**REQUEST:** Reproduce the following lines word for word.

________

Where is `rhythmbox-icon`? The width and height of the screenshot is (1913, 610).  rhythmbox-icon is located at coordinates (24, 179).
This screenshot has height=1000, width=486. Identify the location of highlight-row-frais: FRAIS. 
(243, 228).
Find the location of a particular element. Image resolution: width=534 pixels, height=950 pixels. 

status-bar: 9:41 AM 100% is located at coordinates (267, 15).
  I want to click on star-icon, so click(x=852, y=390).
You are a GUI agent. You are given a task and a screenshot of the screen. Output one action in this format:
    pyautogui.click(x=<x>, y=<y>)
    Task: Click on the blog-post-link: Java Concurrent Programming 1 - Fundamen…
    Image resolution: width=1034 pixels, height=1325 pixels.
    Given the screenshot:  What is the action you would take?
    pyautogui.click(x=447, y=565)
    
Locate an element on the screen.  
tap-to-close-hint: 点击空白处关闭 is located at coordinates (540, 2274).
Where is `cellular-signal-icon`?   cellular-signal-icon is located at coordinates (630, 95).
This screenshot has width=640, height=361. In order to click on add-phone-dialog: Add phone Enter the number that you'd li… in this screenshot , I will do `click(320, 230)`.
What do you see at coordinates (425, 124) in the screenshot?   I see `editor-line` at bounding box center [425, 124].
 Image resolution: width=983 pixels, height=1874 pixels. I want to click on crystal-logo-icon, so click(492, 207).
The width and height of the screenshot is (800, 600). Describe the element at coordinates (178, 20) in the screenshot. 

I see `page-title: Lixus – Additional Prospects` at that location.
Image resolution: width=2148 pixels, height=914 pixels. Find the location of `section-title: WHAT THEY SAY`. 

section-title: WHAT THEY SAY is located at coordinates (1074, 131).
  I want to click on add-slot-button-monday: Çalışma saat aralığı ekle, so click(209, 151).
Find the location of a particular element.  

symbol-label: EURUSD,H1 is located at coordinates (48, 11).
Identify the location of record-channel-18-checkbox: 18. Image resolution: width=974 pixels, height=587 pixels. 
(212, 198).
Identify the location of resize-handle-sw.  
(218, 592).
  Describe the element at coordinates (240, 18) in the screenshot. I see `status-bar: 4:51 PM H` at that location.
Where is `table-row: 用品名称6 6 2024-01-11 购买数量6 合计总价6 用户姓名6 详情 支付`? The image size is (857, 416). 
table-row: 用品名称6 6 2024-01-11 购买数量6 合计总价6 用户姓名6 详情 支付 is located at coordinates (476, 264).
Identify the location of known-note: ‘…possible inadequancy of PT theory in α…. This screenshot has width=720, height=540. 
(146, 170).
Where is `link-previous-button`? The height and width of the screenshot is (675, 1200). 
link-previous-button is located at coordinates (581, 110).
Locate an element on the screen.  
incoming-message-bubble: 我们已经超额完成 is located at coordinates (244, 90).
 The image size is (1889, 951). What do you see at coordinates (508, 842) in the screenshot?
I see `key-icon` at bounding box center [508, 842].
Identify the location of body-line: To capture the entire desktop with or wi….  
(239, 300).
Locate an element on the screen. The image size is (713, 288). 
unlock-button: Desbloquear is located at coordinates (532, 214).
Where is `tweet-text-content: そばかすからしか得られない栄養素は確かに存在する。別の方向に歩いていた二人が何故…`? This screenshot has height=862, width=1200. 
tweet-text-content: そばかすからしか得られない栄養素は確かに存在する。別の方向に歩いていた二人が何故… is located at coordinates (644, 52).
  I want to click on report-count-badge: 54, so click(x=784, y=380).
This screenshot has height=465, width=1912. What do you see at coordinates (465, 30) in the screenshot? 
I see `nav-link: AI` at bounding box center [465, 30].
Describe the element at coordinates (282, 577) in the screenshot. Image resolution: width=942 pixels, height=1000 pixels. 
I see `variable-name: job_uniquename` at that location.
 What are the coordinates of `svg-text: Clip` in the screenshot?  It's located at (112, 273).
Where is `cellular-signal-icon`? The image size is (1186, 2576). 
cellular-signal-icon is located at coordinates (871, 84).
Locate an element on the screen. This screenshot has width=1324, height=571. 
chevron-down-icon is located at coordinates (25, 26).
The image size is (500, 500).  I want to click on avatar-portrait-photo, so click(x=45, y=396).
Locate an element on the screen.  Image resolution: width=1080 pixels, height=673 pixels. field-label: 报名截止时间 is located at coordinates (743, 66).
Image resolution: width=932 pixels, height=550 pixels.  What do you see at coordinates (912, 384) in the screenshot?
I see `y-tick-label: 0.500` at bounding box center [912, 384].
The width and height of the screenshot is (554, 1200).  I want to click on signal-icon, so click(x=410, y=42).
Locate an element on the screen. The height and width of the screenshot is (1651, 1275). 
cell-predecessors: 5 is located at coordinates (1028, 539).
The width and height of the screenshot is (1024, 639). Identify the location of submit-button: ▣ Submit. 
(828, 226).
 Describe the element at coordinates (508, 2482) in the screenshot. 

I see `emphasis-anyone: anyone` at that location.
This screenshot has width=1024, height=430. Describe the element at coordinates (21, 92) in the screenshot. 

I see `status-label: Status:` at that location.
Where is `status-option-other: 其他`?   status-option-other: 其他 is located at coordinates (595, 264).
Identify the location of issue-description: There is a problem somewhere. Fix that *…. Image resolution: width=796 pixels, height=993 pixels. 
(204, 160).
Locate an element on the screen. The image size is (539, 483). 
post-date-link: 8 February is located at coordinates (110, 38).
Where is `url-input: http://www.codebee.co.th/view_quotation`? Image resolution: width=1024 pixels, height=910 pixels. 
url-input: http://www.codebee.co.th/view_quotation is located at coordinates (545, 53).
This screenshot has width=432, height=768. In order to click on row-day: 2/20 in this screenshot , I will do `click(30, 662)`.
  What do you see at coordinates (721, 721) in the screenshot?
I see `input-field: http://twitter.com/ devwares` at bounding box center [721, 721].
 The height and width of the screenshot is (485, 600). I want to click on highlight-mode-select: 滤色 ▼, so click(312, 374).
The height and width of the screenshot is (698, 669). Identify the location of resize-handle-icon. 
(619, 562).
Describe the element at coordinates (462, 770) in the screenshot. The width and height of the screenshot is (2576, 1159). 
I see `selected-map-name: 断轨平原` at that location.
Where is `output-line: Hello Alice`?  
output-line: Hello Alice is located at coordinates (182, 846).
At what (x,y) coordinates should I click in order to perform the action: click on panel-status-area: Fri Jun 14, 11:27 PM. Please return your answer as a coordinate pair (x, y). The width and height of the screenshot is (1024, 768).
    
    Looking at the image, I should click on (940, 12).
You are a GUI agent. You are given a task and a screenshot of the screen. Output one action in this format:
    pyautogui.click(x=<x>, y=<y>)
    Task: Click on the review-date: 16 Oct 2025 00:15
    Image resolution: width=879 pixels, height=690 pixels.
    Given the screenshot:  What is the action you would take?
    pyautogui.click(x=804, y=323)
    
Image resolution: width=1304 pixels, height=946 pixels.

________

**RESULT:**
Where is `rhythmbox-icon`? The width and height of the screenshot is (1913, 610).  rhythmbox-icon is located at coordinates (24, 179).
This screenshot has height=1000, width=486. Identify the location of highlight-row-frais: FRAIS. 
(243, 228).
Find the location of a particular element. Image resolution: width=534 pixels, height=950 pixels. 

status-bar: 9:41 AM 100% is located at coordinates (267, 15).
  I want to click on star-icon, so click(x=852, y=390).
You are a GUI agent. You are given a task and a screenshot of the screen. Output one action in this format:
    pyautogui.click(x=<x>, y=<y>)
    Task: Click on the blog-post-link: Java Concurrent Programming 1 - Fundamen…
    Image resolution: width=1034 pixels, height=1325 pixels.
    Given the screenshot:  What is the action you would take?
    pyautogui.click(x=447, y=565)
    
Locate an element on the screen.  
tap-to-close-hint: 点击空白处关闭 is located at coordinates (540, 2274).
Where is `cellular-signal-icon`?   cellular-signal-icon is located at coordinates (630, 95).
This screenshot has width=640, height=361. In order to click on add-phone-dialog: Add phone Enter the number that you'd li… in this screenshot , I will do `click(320, 230)`.
What do you see at coordinates (425, 124) in the screenshot?   I see `editor-line` at bounding box center [425, 124].
 Image resolution: width=983 pixels, height=1874 pixels. I want to click on crystal-logo-icon, so click(492, 207).
The width and height of the screenshot is (800, 600). Describe the element at coordinates (178, 20) in the screenshot. 

I see `page-title: Lixus – Additional Prospects` at that location.
Image resolution: width=2148 pixels, height=914 pixels. Find the location of `section-title: WHAT THEY SAY`. 

section-title: WHAT THEY SAY is located at coordinates (1074, 131).
  I want to click on add-slot-button-monday: Çalışma saat aralığı ekle, so click(209, 151).
Find the location of a particular element.  

symbol-label: EURUSD,H1 is located at coordinates (48, 11).
Identify the location of record-channel-18-checkbox: 18. Image resolution: width=974 pixels, height=587 pixels. 
(212, 198).
Identify the location of resize-handle-sw.  
(218, 592).
  Describe the element at coordinates (240, 18) in the screenshot. I see `status-bar: 4:51 PM H` at that location.
Where is `table-row: 用品名称6 6 2024-01-11 购买数量6 合计总价6 用户姓名6 详情 支付`? The image size is (857, 416). 
table-row: 用品名称6 6 2024-01-11 购买数量6 合计总价6 用户姓名6 详情 支付 is located at coordinates (476, 264).
Identify the location of known-note: ‘…possible inadequancy of PT theory in α…. This screenshot has width=720, height=540. 
(146, 170).
Where is `link-previous-button`? The height and width of the screenshot is (675, 1200). 
link-previous-button is located at coordinates (581, 110).
Locate an element on the screen.  
incoming-message-bubble: 我们已经超额完成 is located at coordinates (244, 90).
 The image size is (1889, 951). What do you see at coordinates (508, 842) in the screenshot?
I see `key-icon` at bounding box center [508, 842].
Identify the location of body-line: To capture the entire desktop with or wi….  
(239, 300).
Locate an element on the screen. The image size is (713, 288). 
unlock-button: Desbloquear is located at coordinates (532, 214).
Where is `tweet-text-content: そばかすからしか得られない栄養素は確かに存在する。別の方向に歩いていた二人が何故…`? This screenshot has height=862, width=1200. 
tweet-text-content: そばかすからしか得られない栄養素は確かに存在する。別の方向に歩いていた二人が何故… is located at coordinates (644, 52).
  I want to click on report-count-badge: 54, so click(x=784, y=380).
This screenshot has height=465, width=1912. What do you see at coordinates (465, 30) in the screenshot? 
I see `nav-link: AI` at bounding box center [465, 30].
Describe the element at coordinates (282, 577) in the screenshot. Image resolution: width=942 pixels, height=1000 pixels. 
I see `variable-name: job_uniquename` at that location.
 What are the coordinates of `svg-text: Clip` in the screenshot?  It's located at (112, 273).
Where is `cellular-signal-icon`? The image size is (1186, 2576). 
cellular-signal-icon is located at coordinates (871, 84).
Locate an element on the screen. This screenshot has width=1324, height=571. 
chevron-down-icon is located at coordinates (25, 26).
The image size is (500, 500).  I want to click on avatar-portrait-photo, so click(x=45, y=396).
Locate an element on the screen.  Image resolution: width=1080 pixels, height=673 pixels. field-label: 报名截止时间 is located at coordinates (743, 66).
Image resolution: width=932 pixels, height=550 pixels.  What do you see at coordinates (912, 384) in the screenshot?
I see `y-tick-label: 0.500` at bounding box center [912, 384].
The width and height of the screenshot is (554, 1200).  I want to click on signal-icon, so click(x=410, y=42).
Locate an element on the screen. The height and width of the screenshot is (1651, 1275). 
cell-predecessors: 5 is located at coordinates (1028, 539).
The width and height of the screenshot is (1024, 639). Identify the location of submit-button: ▣ Submit. 
(828, 226).
 Describe the element at coordinates (508, 2482) in the screenshot. 

I see `emphasis-anyone: anyone` at that location.
This screenshot has width=1024, height=430. Describe the element at coordinates (21, 92) in the screenshot. 

I see `status-label: Status:` at that location.
Where is `status-option-other: 其他`?   status-option-other: 其他 is located at coordinates (595, 264).
Identify the location of issue-description: There is a problem somewhere. Fix that *…. Image resolution: width=796 pixels, height=993 pixels. 
(204, 160).
Locate an element on the screen. The image size is (539, 483). 
post-date-link: 8 February is located at coordinates (110, 38).
Where is `url-input: http://www.codebee.co.th/view_quotation`? Image resolution: width=1024 pixels, height=910 pixels. 
url-input: http://www.codebee.co.th/view_quotation is located at coordinates (545, 53).
This screenshot has width=432, height=768. In order to click on row-day: 2/20 in this screenshot , I will do `click(30, 662)`.
  What do you see at coordinates (721, 721) in the screenshot?
I see `input-field: http://twitter.com/ devwares` at bounding box center [721, 721].
 The height and width of the screenshot is (485, 600). I want to click on highlight-mode-select: 滤色 ▼, so click(312, 374).
The height and width of the screenshot is (698, 669). Identify the location of resize-handle-icon. 
(619, 562).
Describe the element at coordinates (462, 770) in the screenshot. The width and height of the screenshot is (2576, 1159). 
I see `selected-map-name: 断轨平原` at that location.
Where is `output-line: Hello Alice`?  
output-line: Hello Alice is located at coordinates (182, 846).
At what (x,y) coordinates should I click in order to perform the action: click on panel-status-area: Fri Jun 14, 11:27 PM. Please return your answer as a coordinate pair (x, y). The width and height of the screenshot is (1024, 768).
    
    Looking at the image, I should click on (940, 12).
You are a GUI agent. You are given a task and a screenshot of the screen. Output one action in this format:
    pyautogui.click(x=<x>, y=<y>)
    Task: Click on the review-date: 16 Oct 2025 00:15
    Image resolution: width=879 pixels, height=690 pixels.
    Given the screenshot:  What is the action you would take?
    pyautogui.click(x=804, y=323)
    
Image resolution: width=1304 pixels, height=946 pixels.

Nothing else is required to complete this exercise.